Five viewers an hour is a minuscule estimate. I am a gallery volunteer at the DIA. I monitor patrons in a different gallery (Modern, Contemporary, Greek, etc.) each time I volunteer for a 4-hour shift and regularly see dozens of museum-goers per hour. The museum is constantly flooded with people. Taking into account the 6% interest rate that many others in this thread have mentioned, Mr. Frank's calculation loses all meaning.

This assumes the value of the painting doesn't change with interest rates.

I suspect the marginal utility of spending the money on police, fire, schools, debt repayment, infrastructure etc. are all greater in most Detroiters minds than keeping the painting. Think about your personal finances. Would you keep a painting worth millions when you cant feed the family or put housing over your head or educate your children.

6% nominal interest rates is possible, but 6% real interest rates?

Real interest rates is what should be used, and nobody makes a 6% real return. Also, if nominal interest rates are 6% then the painting will likely appreciate due to inflationary gains.

How many of you really think that that painting will appreciate by $18 million dollars a year compounded forever? Lets see $18 million is enough to hire 300 teachers. There is not even a choice to be made here in my opinion.

The author totally neglects probably the primary "value stream" of this art - just knowing it is there. He considers only somebody actually standing in front of it as "benefitting".

Detroiters currently live in a city that has a "world class" art institute (is it? I don't know. They think it is.) That informs their attitudes about the city and their willingness to invest in it. Even if they never go there. Thousands of people (a few million if you draw the circle wider) can hold the esteem of their city higher because it has this museum. Stop a random Detroit native on the street and ask what's good about Detroit: Oh, the sports venues, Greektown, the Detroit Institute of Art... Its near the top of the list! They would say this even if they have never set foot in the museum and never will!

Gutting the museum would be a huge psychic blow. A kick in the kidney while Detroit is down and bleeding.

I know this is hyperbolic, especially for this blog, but that is genuinely how people are thinking and it will make them make different choices, especially on the margin.

Right now there are young singles moving into the city because they feel it is a city worth saving. Kill the DIA, and some of them, at the margin (where have I heard this before?) will not?

Everyone also knows that if the DIA goes, it will never, ever be replaced by anything similar.

The federal government should buy the art and house the works at the Smithsonian.
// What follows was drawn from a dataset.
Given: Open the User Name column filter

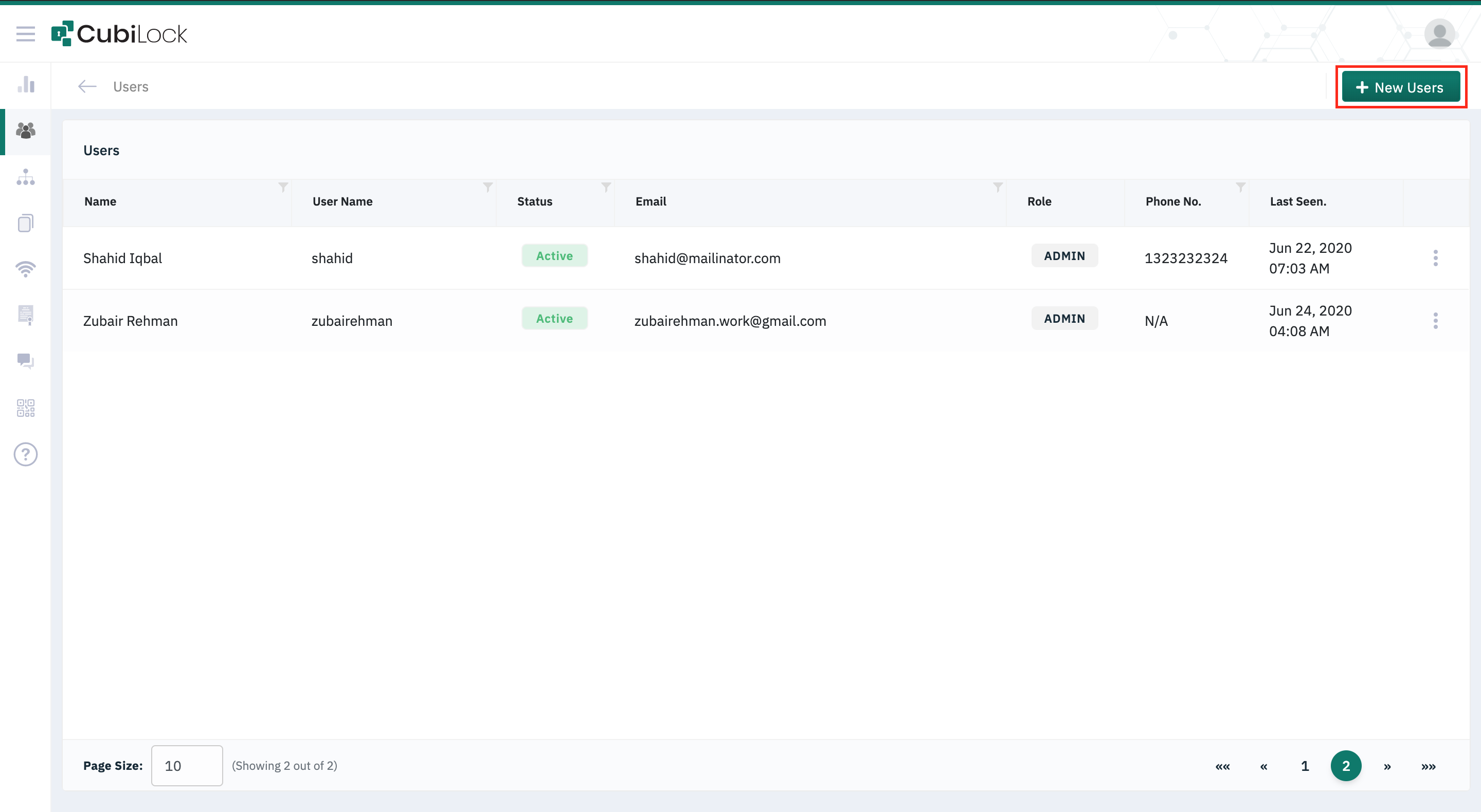Looking at the screenshot, I should tap(487, 188).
Problem solved.

With Cowel's assumption calculation, the upkeep on holding on to the painting is greatly above an average painting level. With the high price and assuming 5 views per hour everyday would equal to 1200 per hour in reality would be inelastic. Unless they can accommodate for the painting with other lower price paintings and sell the tickets to view all the paintings as a bundle, To attract not just viewers of "The Wedding Dance" but attract others also.

In addition to all the other observations made by other posters here: I'm not here to argue with Christie's on valuing museum-quality artwork, but in all of Wikipedia-recorded history [1] apparently only one painting ever has sold for an inflation-adjusted price greater than $200m. The second place painting sold for ~$160m. There is no painting by Peter Bruegel the Elder on the list, which goes all the way down to paintings sold for a mere ~$60m. So color me a little skeptical of that estimate, drawn up on unrequested speculation by a commission-earning auction house that plainly does not expect to be asked to sell this particular artwork.